Nothing, YAJL got a lot of things very right. We use it in our C daemons for a bunch of things. Not having to unpack the whole JSON into memory is pretty handy.
This Show HN makes me think there needs to be a site for more formalized code reviews of open software. Ideally with some great game mechanics to make sure engagement is high and thing are getting reviewed well.
I am actually working on that as we speak. Here is my (very) alpha prototype. I plan on expanding the supported languages as I roll out each iteration.
What happens when the input length is longer than 2^31? You used an "int" for the length (also, why ever use a signed value for length?) --- even on LP64, that counter wraps at ~32 bits.
(Same question applies to how you handle the max_memory computation).
To clarify: Any "lookup table" that maps hex values to assumed character values is a portability red flag. When using them, it's polite to add comments to explicitly call out the code page dependency and argue (from a spec or RFC, say) why that assumption is okay.
Neither the execution nor source character set (of C) is guaranteed to be ASCII though. This makes the general parsing as well as lines like "if (c >= 'A' && c <= 'F')" non-portable.
\u is utf16 so you should be able to append two characters to get something in the extended unicode set outside ucs16. You dont seem to handle this; not sure how many parsers do.
Also not sure you handle the case where the json invalidly terminates in the middle of a \u sequence.
I've used cJSON (http://sourceforge.net/projects/cjson/) in the past, which worked very well for what I needed (simple 1 file JSON parser for config files). Maybe I'll give this a shot the next time I need to do some simple JSON parsing.
If that's the same cJSON I was using a few months ago, I found it a lot more memory-hungry than it needed to be. I was doing some network code with lwIP on an embedded system, so the all-static nature of js0n (with some helper functions) was a better fit for me.
I've used it and think it's pretty neat. One of these days I'll get around to releasing the helper functions we've written to make it easier to use too.
why are the flag values not enums (and why is 4 missing?)? is using a lookup table for decoding hex really faster than the (minimal) logic (what if it causes cache misses)? do you really think that a state machine with bit flags is the best way to express the logic here? is string_add meant to increment string_length on subsequent passes? what is "json_value * cur_value" supposed to do at the top of json_value_free (maybe i am missing some c trick here?)?

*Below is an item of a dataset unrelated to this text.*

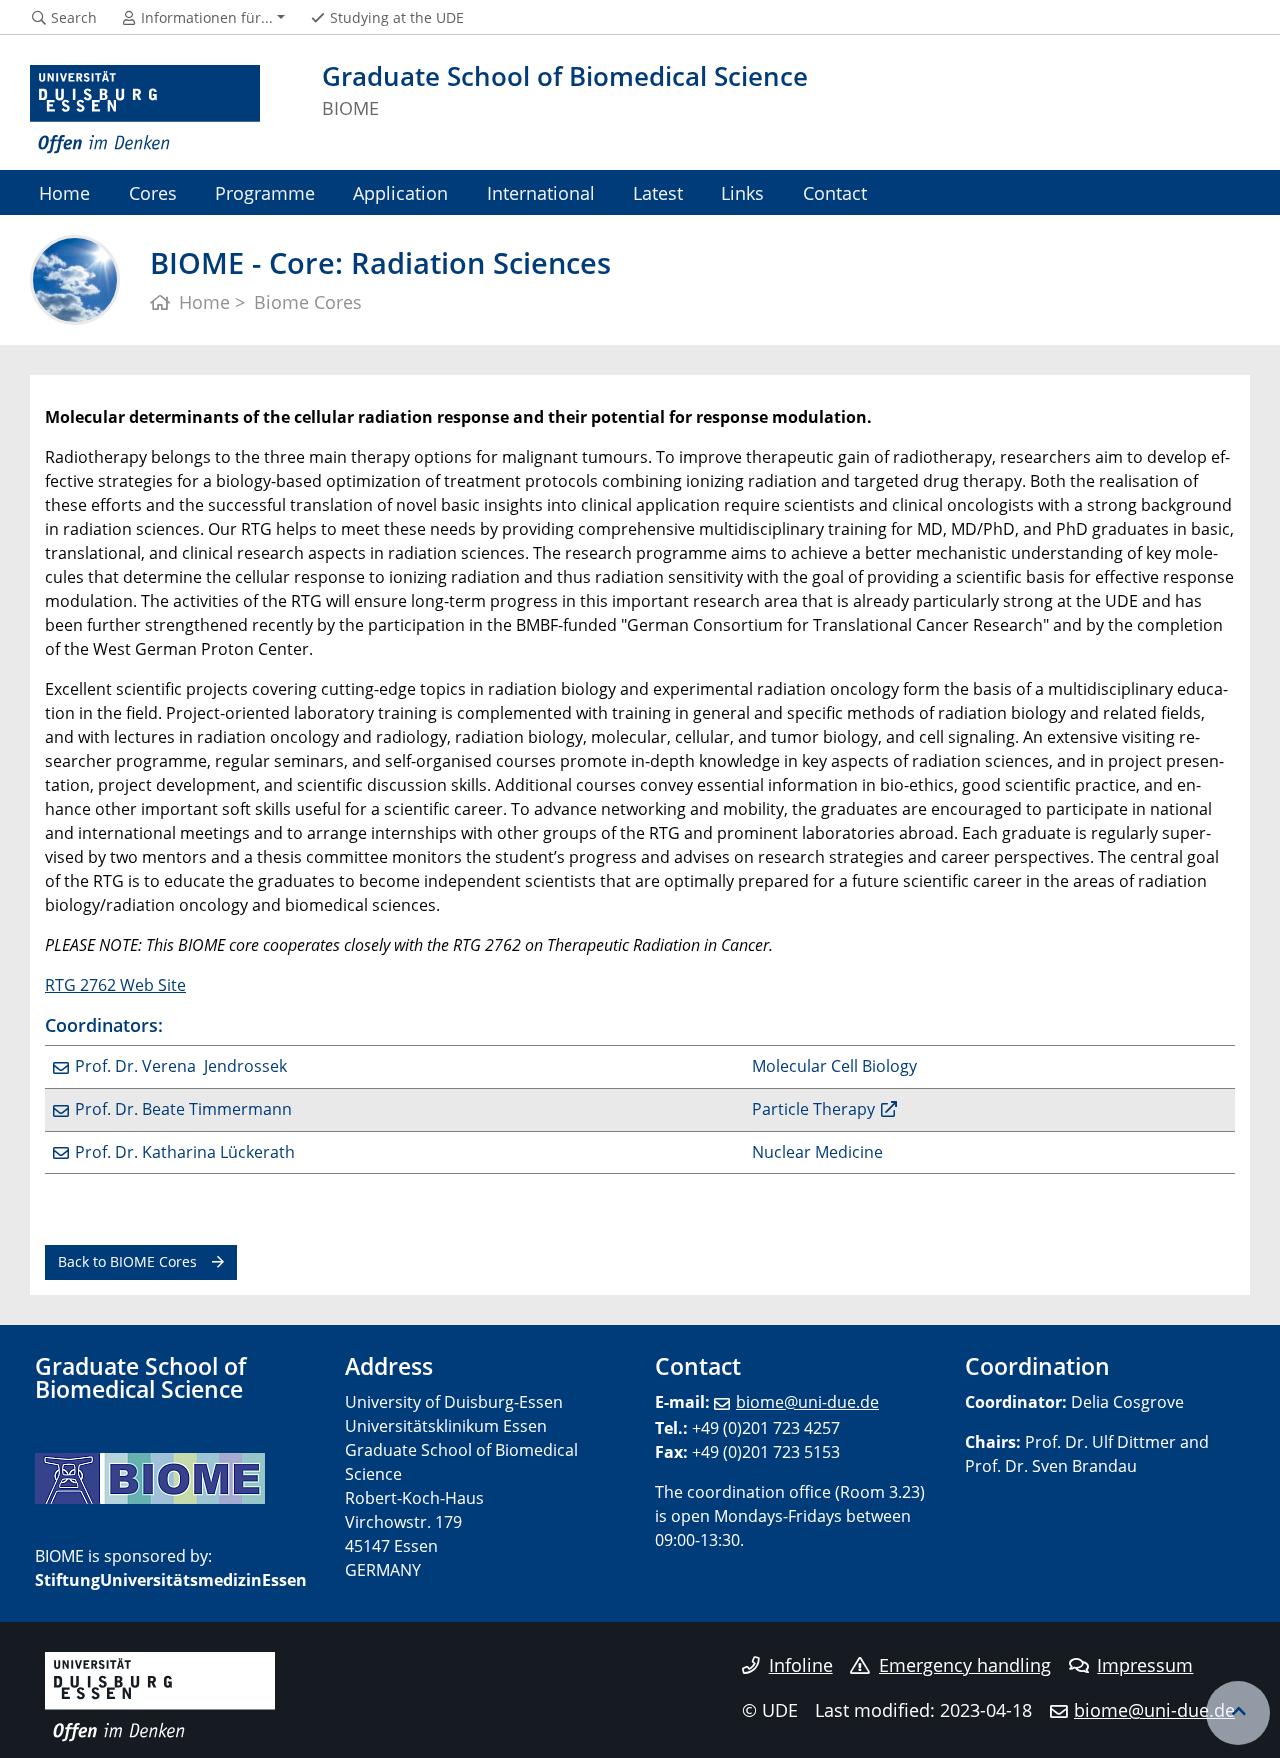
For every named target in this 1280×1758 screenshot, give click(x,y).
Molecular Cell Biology (834, 1066)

[not dissing you, just bored on a sunday afternoon...]
> why are the flag values not enums (and why is 4 missing?)?
What would the advantage of using an enum be? (and I guess I used 4 and then removed it later.)
> is using a lookup table for decoding hex really faster than the (minimal) logic (what if it causes cache misses)?
No idea, that's just the way I did it. Feel free to try something else and profile if you're really that concerned.
> do you really think that a state machine with bit flags is the best way to express the logic here? is string_add meant to increment string_length on subsequent passes?
There's only two passes, and it increments the length on both (the first is to measure the string, the second is to know where to write in it).
> what is "[..] cur_value" supposed to do at the top of json_value_free (maybe i am missing some c trick here?)?
You're not supposed to mix code and value declarations in ANSI C, so I put it at the top of the function. It's just used to temporarily store the value while reading the parent.
I've converted the lookup table to a few lines of logic. I think it's more readable, and I would definitely bet on it being faster, though since I haven't profiled I don't know how much difference it would make.
ha. on the last one i was confused by your spaces - thought it was a multiplication... (sorry)
[edit] on the bitfield / enum question, i've been looking around for a consistent, standard way of doing things and there doesn't seem to be any one best practice (although various people note that bit fields are normally unsigned ints, while enums are signed).
In ordinary usage, "ANSI C" is a synonym for strict C89. C99 is not well-supported by many compilers, so code intended to be widely portable is still frequently written to strict C89.
longjmp to an earlier stage where you can "retract" the error or somehow wrap it in a chainable form (e.g. add a union to your result to signal whether it's a value or error, or whatever)
That's what exceptions are supposed to do. C doesn't have exceptions, so you use setjmp/longjmp.
On a related note, if you want to get something done on a sunday afternoon, writing a simple recursive descent JSON parser from scratch is both doable and fun.
http://git.qemu.org/?p=qemu.git;a=blob;f=json-lexer.c;h=3cd3...
http://git.qemu.org/?p=qemu.git;a=blob;f=json-parser.c;h=849...
Among other things, this supports streaming, is fairly fast, and has gotten a fair bit of scrutiny against malicious input.
The lexer is a hand written state machine which seems like something you should never do but turned out to be pretty reasonable.